◆ Collection entries ◆
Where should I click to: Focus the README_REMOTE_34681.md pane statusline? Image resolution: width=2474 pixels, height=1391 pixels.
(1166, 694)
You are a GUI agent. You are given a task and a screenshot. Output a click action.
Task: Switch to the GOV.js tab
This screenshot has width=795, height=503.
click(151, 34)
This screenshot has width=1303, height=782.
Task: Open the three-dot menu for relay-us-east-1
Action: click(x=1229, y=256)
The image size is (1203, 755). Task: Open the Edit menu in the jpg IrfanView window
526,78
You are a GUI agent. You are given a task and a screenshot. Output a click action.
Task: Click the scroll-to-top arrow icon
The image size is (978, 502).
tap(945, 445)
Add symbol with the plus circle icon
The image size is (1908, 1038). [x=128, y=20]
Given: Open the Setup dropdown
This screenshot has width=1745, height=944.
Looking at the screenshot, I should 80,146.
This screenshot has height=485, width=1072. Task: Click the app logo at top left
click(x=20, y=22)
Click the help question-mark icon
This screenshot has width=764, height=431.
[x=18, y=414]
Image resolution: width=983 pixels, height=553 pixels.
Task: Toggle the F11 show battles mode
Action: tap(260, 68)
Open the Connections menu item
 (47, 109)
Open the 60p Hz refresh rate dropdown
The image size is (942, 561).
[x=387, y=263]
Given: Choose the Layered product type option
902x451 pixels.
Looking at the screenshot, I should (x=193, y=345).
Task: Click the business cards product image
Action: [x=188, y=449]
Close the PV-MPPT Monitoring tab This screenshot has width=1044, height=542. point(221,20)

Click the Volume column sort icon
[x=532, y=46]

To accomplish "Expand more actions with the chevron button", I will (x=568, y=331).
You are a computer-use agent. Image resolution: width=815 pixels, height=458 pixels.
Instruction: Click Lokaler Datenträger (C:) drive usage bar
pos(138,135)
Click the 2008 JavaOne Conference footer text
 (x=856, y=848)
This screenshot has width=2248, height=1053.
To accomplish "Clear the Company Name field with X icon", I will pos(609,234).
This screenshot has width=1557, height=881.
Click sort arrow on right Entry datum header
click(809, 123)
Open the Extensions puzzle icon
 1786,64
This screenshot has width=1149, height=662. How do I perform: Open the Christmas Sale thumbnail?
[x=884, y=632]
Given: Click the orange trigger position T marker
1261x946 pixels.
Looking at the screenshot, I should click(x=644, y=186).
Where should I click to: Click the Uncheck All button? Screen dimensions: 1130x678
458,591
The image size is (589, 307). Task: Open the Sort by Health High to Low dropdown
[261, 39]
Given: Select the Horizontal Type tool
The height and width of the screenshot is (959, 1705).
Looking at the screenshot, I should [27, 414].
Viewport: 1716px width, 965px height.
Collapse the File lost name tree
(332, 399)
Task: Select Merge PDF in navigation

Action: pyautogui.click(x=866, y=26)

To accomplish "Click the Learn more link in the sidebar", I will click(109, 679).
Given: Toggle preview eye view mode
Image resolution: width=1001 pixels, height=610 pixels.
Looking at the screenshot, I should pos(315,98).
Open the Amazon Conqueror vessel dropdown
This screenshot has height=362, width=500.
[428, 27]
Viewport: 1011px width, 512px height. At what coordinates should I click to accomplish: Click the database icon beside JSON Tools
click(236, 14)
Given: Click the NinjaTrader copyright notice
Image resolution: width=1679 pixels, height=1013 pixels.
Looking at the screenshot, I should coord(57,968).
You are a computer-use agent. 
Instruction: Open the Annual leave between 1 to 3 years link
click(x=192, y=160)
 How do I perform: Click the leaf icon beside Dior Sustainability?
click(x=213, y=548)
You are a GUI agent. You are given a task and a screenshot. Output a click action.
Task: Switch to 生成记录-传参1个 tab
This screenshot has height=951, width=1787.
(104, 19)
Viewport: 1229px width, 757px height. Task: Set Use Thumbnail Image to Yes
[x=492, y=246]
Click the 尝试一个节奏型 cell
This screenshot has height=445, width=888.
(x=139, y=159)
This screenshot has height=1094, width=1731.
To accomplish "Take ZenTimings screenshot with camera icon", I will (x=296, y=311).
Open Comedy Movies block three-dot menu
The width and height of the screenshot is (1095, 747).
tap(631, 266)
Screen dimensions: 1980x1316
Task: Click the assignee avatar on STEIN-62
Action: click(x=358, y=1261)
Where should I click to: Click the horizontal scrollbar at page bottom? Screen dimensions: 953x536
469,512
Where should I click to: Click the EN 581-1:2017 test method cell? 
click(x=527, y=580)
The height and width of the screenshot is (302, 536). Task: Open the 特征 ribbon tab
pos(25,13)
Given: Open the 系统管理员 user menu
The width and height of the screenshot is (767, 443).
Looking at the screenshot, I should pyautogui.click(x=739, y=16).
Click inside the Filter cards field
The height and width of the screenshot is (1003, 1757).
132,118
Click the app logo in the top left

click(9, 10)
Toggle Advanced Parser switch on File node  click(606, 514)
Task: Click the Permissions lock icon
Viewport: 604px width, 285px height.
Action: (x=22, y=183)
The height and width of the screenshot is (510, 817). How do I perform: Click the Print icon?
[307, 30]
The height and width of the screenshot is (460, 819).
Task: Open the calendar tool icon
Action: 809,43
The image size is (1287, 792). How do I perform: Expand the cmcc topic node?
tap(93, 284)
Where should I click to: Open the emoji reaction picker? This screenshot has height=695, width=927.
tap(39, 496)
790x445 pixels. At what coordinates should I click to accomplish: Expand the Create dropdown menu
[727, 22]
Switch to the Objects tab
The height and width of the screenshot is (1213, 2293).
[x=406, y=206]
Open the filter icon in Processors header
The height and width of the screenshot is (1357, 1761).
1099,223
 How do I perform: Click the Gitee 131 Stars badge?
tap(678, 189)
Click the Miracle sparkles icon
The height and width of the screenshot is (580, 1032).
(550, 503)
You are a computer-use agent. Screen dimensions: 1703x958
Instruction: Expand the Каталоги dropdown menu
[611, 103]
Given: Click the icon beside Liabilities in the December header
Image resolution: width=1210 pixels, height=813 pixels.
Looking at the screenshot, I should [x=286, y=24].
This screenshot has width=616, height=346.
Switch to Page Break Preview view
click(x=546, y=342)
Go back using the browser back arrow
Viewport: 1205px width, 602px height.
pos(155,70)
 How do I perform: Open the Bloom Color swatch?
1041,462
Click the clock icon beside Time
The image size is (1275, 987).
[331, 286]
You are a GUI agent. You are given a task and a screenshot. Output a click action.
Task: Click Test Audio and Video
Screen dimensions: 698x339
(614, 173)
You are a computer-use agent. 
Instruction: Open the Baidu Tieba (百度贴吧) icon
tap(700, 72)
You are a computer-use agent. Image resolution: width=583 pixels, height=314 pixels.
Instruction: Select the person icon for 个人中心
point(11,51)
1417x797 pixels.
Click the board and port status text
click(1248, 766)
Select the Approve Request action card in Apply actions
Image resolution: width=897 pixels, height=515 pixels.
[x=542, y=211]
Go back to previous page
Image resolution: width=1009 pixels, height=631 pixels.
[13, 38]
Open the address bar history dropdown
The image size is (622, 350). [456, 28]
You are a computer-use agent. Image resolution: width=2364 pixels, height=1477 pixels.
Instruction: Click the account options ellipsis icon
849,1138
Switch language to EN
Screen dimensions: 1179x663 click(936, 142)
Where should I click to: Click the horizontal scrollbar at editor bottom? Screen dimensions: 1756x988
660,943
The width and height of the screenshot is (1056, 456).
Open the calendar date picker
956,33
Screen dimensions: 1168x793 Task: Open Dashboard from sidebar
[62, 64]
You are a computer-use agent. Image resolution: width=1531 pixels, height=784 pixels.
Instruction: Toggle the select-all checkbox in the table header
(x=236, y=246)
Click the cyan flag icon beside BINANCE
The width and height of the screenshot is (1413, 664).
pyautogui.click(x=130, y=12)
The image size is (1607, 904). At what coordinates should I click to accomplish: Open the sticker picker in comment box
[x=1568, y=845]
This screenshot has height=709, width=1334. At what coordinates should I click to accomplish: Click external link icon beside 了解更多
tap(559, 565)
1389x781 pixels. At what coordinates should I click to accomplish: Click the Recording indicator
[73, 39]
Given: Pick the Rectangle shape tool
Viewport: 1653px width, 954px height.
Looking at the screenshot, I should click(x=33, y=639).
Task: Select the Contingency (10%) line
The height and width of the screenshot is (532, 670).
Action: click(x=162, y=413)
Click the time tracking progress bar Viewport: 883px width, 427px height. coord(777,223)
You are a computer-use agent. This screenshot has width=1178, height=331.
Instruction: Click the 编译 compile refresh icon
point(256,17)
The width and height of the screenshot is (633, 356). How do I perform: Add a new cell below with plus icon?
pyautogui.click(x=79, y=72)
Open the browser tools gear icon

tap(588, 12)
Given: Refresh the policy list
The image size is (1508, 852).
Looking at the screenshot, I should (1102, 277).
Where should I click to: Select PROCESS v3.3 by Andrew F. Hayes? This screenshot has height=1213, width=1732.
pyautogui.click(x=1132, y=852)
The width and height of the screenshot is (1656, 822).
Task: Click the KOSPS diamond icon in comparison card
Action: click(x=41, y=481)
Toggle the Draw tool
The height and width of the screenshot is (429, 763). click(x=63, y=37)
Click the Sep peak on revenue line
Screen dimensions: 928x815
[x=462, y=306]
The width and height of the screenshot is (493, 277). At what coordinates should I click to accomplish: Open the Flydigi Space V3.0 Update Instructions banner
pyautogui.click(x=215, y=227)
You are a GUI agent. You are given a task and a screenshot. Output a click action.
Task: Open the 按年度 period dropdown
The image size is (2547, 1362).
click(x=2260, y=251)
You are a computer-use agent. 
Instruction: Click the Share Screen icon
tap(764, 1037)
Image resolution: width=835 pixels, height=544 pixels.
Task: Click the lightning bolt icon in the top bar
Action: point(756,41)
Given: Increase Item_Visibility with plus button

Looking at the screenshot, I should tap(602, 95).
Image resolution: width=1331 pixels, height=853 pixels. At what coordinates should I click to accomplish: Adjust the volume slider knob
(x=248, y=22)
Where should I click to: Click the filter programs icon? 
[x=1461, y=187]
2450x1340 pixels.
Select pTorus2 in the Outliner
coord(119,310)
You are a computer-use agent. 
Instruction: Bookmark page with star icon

◆ WHAT YOU WILL DO ◆
Among the entries above, which lines include "more"? List them all.

◆ SOLUTION TO THIS EXERCISE ◆
To accomplish "Expand more actions with the chevron button", I will (x=568, y=331).
To accomplish "Click the Learn more link in the sidebar", I will click(109, 679).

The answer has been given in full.